Some movies succeed by limiting what they license on purpose. DreamWorks Animation had success earlier this year with Kung Fu Panda 2, without licensing construction toys, for instance.
DreamWorks saw stuffed animals from Mattel’s Fisher Price division as “a natural extension of what we know fans love,” says Phelan. “We know they are going to want to take home a piece of the movie and our films have the benefit of being largely unisexual and equally exploit in gender appeal so we obviously do figural play so boys can live out the action and girls may want a more cute cuddly plush toy.”
One trend in toys is toward high tech and Phelan said they sought digital connections. “We had great success with our mobile game ap,” said Phelan. “During the movie (release) window it was the number one mobile game ap for kids and number one on the Ipad for kids.”
Green Lantern fell below expectations in theaters but toy sales were robust. “Kids don’t worry about what’s doing well at the box office,” said Friedland, who says it benefited from years as a comic book. “They just want to play with toys made for characters they like. You also have collectors interested in these toys.”

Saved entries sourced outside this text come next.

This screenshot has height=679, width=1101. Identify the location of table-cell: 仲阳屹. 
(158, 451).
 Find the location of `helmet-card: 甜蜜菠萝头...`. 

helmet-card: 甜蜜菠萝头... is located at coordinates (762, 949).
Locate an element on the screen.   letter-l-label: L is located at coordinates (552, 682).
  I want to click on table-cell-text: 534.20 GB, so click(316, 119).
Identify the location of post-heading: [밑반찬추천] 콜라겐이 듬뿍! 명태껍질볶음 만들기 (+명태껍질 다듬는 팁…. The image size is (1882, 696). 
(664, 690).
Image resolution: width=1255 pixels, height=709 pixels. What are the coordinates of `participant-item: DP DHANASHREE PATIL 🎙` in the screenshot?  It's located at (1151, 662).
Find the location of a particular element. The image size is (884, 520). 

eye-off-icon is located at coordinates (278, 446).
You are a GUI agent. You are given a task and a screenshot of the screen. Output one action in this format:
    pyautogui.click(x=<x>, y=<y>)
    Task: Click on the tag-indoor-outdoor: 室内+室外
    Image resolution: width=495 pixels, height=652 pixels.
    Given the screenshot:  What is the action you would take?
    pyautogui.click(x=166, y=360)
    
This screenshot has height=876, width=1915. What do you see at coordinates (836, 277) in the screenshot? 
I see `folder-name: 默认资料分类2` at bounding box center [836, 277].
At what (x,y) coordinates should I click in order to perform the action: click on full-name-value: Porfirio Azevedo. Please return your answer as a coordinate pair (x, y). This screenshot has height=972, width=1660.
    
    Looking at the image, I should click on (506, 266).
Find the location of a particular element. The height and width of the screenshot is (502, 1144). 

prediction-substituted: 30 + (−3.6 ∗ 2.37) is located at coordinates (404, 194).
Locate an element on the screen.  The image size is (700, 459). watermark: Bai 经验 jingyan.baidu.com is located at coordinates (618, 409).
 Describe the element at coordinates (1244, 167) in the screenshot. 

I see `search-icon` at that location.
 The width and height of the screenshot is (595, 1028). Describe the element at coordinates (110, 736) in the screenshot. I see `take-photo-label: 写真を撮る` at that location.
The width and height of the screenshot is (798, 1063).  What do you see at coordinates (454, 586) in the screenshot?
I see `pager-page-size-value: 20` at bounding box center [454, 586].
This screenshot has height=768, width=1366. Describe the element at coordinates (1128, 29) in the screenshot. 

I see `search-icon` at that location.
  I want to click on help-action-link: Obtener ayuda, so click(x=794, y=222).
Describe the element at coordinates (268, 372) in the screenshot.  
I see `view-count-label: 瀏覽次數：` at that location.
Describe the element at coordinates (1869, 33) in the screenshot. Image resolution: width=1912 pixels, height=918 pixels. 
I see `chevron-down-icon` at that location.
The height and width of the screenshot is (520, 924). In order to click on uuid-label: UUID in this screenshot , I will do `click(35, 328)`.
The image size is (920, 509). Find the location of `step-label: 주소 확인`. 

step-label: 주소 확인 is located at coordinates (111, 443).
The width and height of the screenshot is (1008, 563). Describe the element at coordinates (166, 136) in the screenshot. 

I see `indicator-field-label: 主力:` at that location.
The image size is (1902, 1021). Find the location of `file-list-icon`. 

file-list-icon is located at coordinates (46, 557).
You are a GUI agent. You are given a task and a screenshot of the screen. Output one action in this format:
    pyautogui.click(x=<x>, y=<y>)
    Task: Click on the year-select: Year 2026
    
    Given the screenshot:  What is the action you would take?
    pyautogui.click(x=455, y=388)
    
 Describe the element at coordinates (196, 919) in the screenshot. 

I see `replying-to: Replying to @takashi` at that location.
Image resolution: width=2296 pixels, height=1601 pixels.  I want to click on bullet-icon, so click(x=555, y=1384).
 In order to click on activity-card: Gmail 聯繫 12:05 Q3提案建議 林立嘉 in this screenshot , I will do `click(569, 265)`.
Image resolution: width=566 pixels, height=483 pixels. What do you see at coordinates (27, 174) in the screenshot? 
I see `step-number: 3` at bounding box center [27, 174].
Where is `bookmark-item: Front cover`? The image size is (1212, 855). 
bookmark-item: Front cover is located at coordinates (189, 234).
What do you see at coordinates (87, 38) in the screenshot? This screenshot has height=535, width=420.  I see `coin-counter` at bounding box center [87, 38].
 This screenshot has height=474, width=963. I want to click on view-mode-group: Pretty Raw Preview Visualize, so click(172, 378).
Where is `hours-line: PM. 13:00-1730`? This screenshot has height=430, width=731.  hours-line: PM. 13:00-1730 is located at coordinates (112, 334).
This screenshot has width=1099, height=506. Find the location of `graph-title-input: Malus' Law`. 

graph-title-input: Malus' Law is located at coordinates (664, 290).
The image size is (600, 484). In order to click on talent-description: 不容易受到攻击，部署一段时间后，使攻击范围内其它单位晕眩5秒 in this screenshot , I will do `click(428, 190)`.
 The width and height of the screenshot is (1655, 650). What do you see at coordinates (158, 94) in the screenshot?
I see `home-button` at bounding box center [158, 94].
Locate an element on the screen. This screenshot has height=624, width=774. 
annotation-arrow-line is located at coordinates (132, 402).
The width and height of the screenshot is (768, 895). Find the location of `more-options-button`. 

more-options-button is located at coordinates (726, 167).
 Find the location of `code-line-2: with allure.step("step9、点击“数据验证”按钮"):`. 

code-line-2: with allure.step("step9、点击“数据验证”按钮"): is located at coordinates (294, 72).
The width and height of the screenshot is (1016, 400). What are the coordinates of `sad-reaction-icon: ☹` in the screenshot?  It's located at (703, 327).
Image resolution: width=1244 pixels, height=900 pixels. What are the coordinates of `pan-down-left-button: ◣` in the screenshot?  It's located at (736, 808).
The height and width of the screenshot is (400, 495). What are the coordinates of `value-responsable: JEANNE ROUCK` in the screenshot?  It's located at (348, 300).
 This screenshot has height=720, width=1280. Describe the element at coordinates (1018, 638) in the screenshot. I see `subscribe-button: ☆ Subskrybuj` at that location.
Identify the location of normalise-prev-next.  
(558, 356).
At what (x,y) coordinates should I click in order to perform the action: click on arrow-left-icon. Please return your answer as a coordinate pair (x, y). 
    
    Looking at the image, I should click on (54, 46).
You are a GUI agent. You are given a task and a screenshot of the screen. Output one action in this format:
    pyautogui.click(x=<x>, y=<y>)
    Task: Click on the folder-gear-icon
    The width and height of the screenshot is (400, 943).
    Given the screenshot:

Now that The Smurfs has exceeded expectations, Jakks is trying to meet the demand from retailers and strategize how to make it into a franchise with legs. However, the surprise success presents a logistical challenge. “When you’re dealing with an event based property, where you don’t necessarily have retail’s immediate understanding of the potential impact,” says Padawer, “chasing it right away is really difficult for a manufacturer because it takes 100 days to order materials and another 20 days to ship it from Hong Kong.”
The goal of creating a lasting franchise is what drives Hollywood and retailers. “Clearly we want to maximize the property when it’s on the big screen,” says Mattel’s Wadleigh, “but it’s more important for us to bring our brand management skills to it to make sure that brand, that property, stays on the shelf long after its life on the big screen.”
Georg Szalai contributed to this report.